▶ ACTIVITY
Take every entry below and copy it out word for word.

##### THE INPUT #####

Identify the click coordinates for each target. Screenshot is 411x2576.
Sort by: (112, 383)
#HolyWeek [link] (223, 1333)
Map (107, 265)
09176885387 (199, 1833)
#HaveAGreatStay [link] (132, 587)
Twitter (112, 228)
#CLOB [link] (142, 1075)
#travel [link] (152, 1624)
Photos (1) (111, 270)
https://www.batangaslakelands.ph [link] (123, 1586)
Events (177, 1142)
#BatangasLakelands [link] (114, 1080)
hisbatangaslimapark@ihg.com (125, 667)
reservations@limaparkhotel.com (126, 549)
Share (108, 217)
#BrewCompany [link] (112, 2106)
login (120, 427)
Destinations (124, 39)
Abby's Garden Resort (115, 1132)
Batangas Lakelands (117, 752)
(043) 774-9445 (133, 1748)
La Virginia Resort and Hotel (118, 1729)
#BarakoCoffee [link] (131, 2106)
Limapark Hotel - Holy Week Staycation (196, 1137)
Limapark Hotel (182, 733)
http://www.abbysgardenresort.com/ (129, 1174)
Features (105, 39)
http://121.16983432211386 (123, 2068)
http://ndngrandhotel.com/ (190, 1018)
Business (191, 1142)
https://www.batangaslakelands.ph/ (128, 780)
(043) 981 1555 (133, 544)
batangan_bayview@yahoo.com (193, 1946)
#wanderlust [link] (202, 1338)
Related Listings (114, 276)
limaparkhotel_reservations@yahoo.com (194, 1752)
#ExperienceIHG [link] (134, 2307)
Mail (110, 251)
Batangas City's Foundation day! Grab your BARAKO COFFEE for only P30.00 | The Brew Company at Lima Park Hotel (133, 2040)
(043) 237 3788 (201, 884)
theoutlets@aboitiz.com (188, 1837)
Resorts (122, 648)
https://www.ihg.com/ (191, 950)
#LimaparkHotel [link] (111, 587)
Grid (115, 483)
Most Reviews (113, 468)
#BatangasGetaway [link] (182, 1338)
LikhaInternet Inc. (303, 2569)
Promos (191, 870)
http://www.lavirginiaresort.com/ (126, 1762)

#####

▶ ANSWER AREA
Identify the click coordinates for each target. Screenshot is 411x2576.
Sort by: (112, 383)
#HolyWeek [link] (223, 1333)
Map (107, 265)
09176885387 (199, 1833)
#HaveAGreatStay [link] (132, 587)
Twitter (112, 228)
#CLOB [link] (142, 1075)
#travel [link] (152, 1624)
Photos (1) (111, 270)
https://www.batangaslakelands.ph [link] (123, 1586)
Events (177, 1142)
#BatangasLakelands [link] (114, 1080)
hisbatangaslimapark@ihg.com (125, 667)
reservations@limaparkhotel.com (126, 549)
Share (108, 217)
#BrewCompany [link] (112, 2106)
login (120, 427)
Destinations (124, 39)
Abby's Garden Resort (115, 1132)
Batangas Lakelands (117, 752)
(043) 774-9445 (133, 1748)
La Virginia Resort and Hotel (118, 1729)
#BarakoCoffee [link] (131, 2106)
Limapark Hotel - Holy Week Staycation (196, 1137)
Limapark Hotel (182, 733)
http://www.abbysgardenresort.com/ (129, 1174)
Features (105, 39)
http://121.16983432211386 (123, 2068)
http://ndngrandhotel.com/ (190, 1018)
Business (191, 1142)
https://www.batangaslakelands.ph/ (128, 780)
(043) 981 1555 (133, 544)
batangan_bayview@yahoo.com (193, 1946)
#wanderlust [link] (202, 1338)
Related Listings (114, 276)
limaparkhotel_reservations@yahoo.com (194, 1752)
#ExperienceIHG [link] (134, 2307)
Mail (110, 251)
Batangas City's Foundation day! Grab your BARAKO COFFEE for only P30.00 | The Brew Company at Lima Park Hotel (133, 2040)
(043) 237 3788 (201, 884)
theoutlets@aboitiz.com (188, 1837)
Resorts (122, 648)
https://www.ihg.com/ (191, 950)
#LimaparkHotel [link] (111, 587)
Grid (115, 483)
Most Reviews (113, 468)
#BatangasGetaway [link] (182, 1338)
LikhaInternet Inc. (303, 2569)
Promos (191, 870)
http://www.lavirginiaresort.com/ (126, 1762)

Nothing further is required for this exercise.